Committee Spotlight: Stormwater

stormwater

Green Stormwater Infrastructure: Does it need to be green?
By Kari Nichols, PE, Mead & Hunt

Green Stormwater Infrastructure (GSI) is one strategy water professionals use to provide clean water to the communities we serve. GSI is a way to treat stormwater runoff within a project site, allowing plants or soil systems to filter stormwater pollutants. Based on the name, one might presume that the green component — the vegetation — is critical for effective treatment. Vegetation definitely helps a treatment system, and it adds a beautification component that is also linked to other known societal and health benefits. Yet how critical is vegetation to the effectiveness of GSI treatment systems? Can you have effective GSI without vegetation?

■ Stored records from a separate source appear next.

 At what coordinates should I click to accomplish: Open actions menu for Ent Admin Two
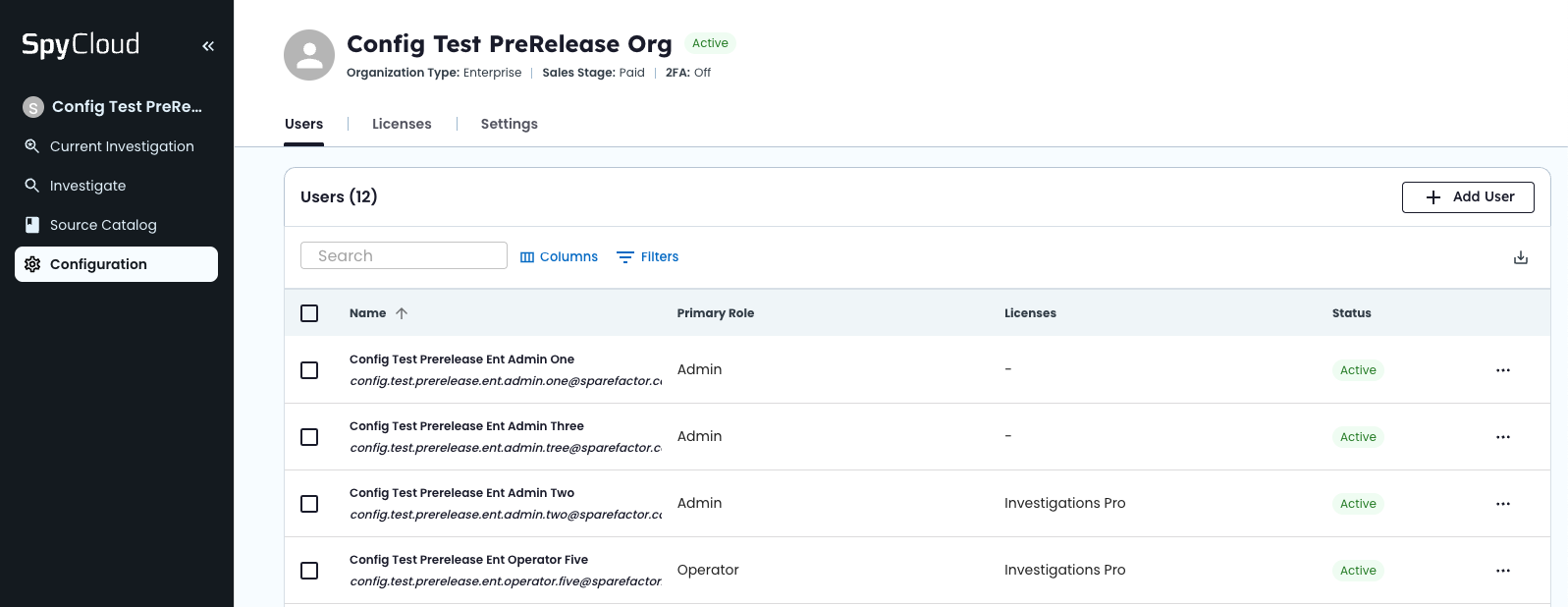point(1503,504)
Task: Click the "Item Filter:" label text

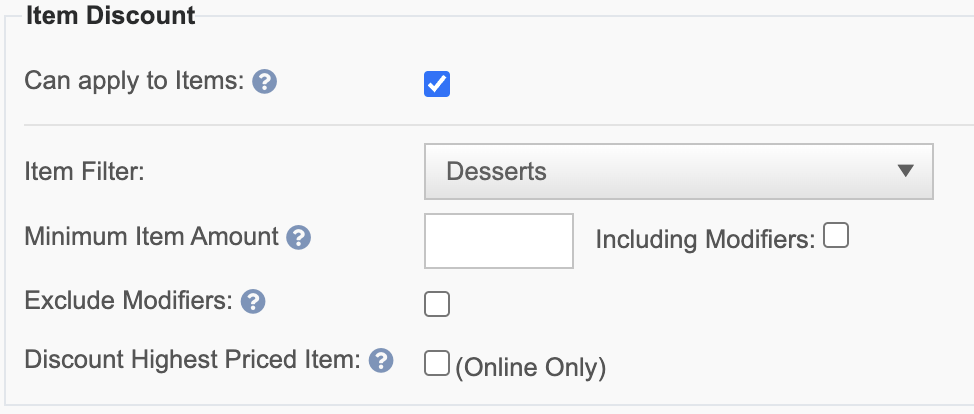Action: tap(85, 171)
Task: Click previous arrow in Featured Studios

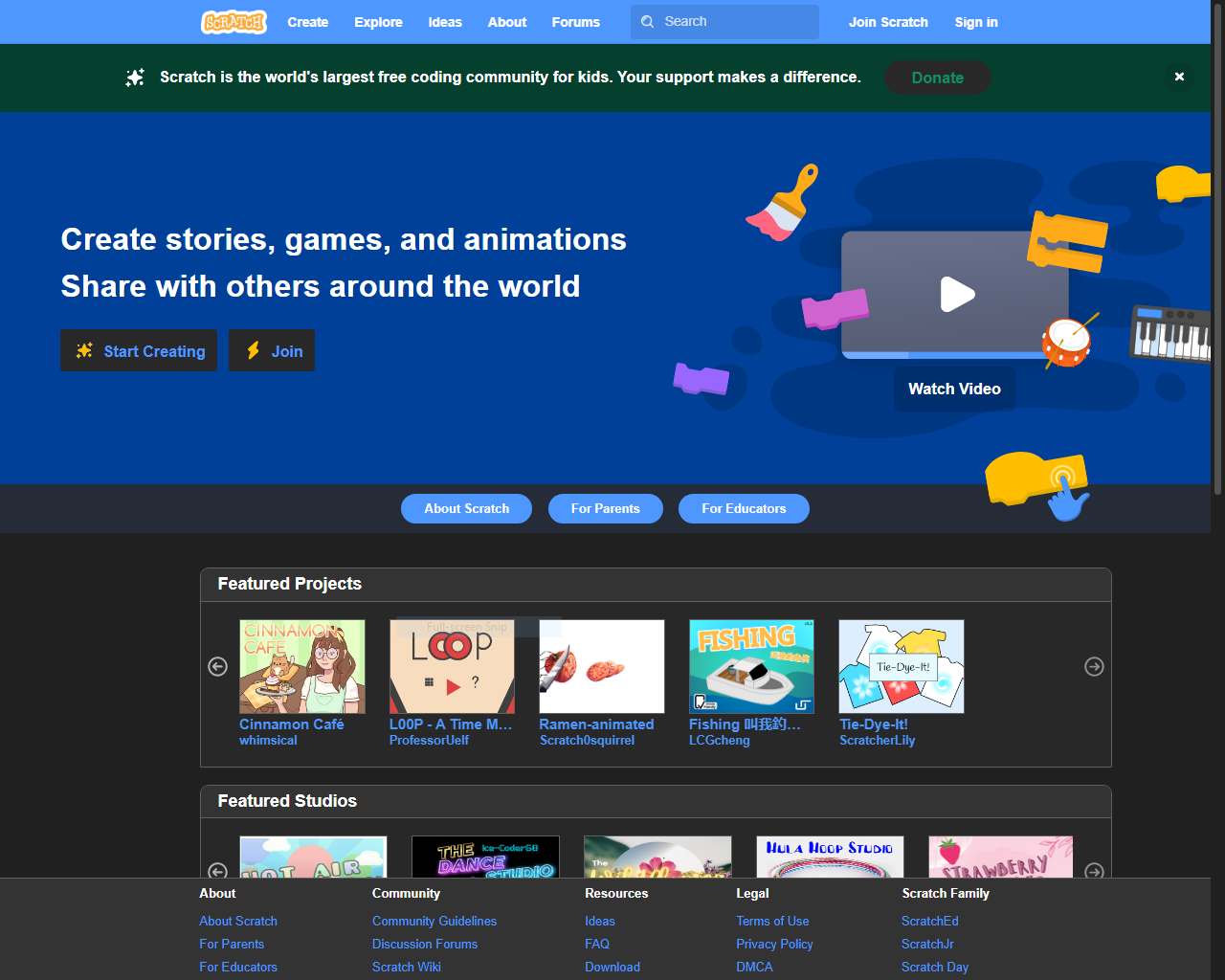Action: coord(217,871)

Challenges To Incorporating Vegetation In GSI

These are important questions to discuss because adding vegetation to a GSI treatment system is not always possible or practical. Establishing vegetation may be challenging in cold climates or drier climates. It may require irrigation, which is not practical or desirable in certain situations. There may be land uses that also limit the use of vegetation, such as dense urban infill projects. There may be safety concerns with wildlife attractants of certain types of vegetation at or near airports. Often these challenges can be overcome with proper plant selection, yet non-vegetated GSI solutions, such as permeable paving and engineered soil mixes, can be just as effective at stormwater treatment.

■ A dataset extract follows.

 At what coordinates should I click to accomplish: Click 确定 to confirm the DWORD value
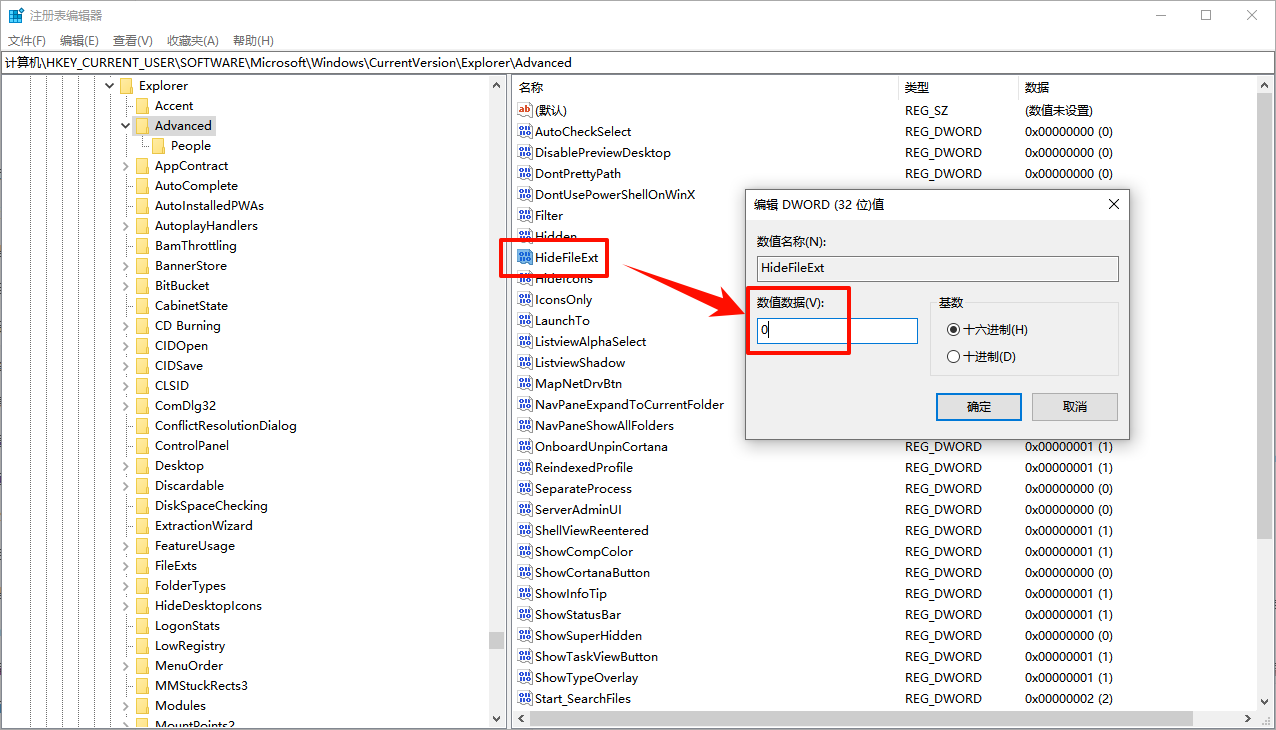tap(978, 406)
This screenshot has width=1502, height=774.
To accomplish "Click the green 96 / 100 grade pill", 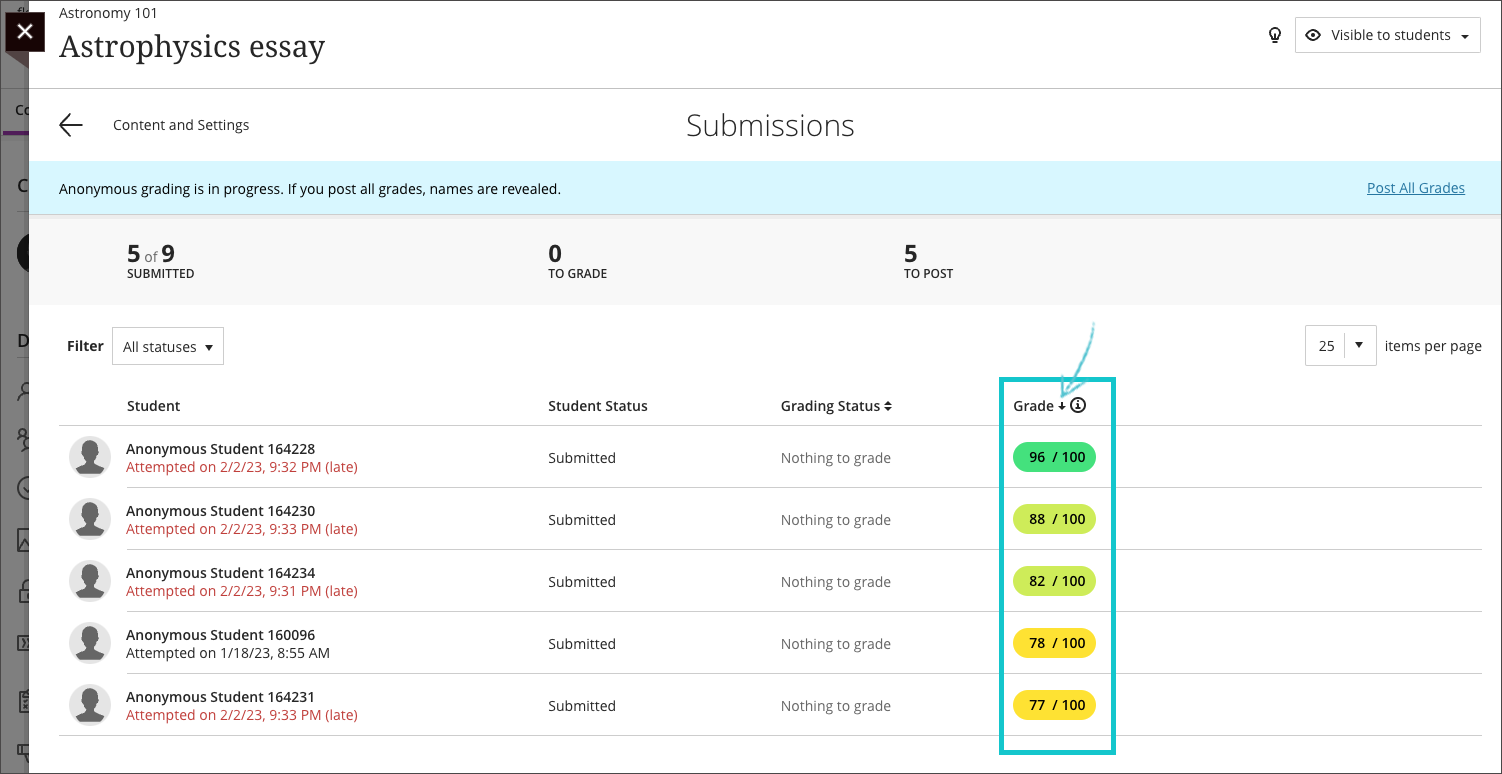I will [x=1055, y=457].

Non-Vegetated GSI Solutions

Permeable or porous paving allows for stormwater runoff to infiltrate through the pavement section and into the ground beneath the pavement. These systems reduce fine sediment that often contains known pollutants of concern. In addition to trapping fine sediment, these systems provide biochemical treatment through the presence of bacteria and other microbes that break down pollutants. United States Geological Survey (USGS) is studying the effectiveness of permeable pavement on stormwater runoff treatment, which has been shown to reduce pollutants in stormwater runoff through use of these non-vegetated systems.

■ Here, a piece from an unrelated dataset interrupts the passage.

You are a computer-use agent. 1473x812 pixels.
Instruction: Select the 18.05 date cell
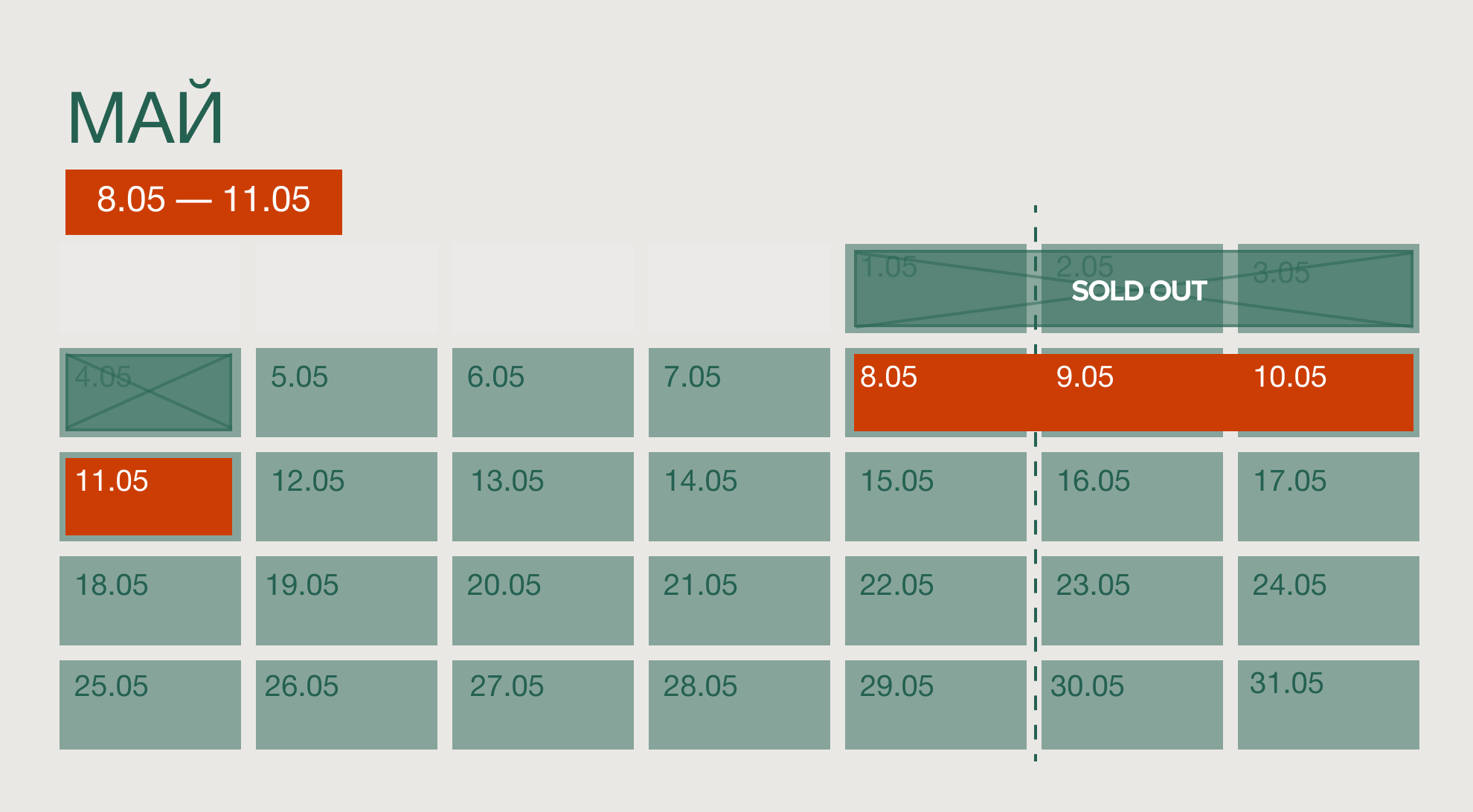coord(150,601)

Engineered soil mixes consist of a filter media layer which traps pollutants as stormwater runoff flows through the media. These soil mixes typically consist of a combination of sand; finer soil, such as silts and clays; and organic matter, such as compost. Various researchers have studied how effectively these soils remove pollutants and evaluated the potential of these media to export pollutants. These soil mixes are used in many types of GSI facilities: bioretention cells, biofiltration swales, and green roofs which support vegetation to aid in pollutant removal. These mixes are also used in proprietary engineered treatment devices, which also may include vegetation to aid in pollutant removal. Studies done for Washington State approvals on general use level designation (GULD) for basic, enhanced, and phosphorus treatment on The BioPod™ Biofilter and MWS-Linear Modular Wetland Stormwater Treatment System have demonstrated that these systems are just as effective at removing tested pollutants with or without vegetation.

I much prefer vegetated systems, yet as a stormwater professional interested in supporting overall watershed health improvement, it is good to know that effective treatment can still be achieved without vegetation when necessary.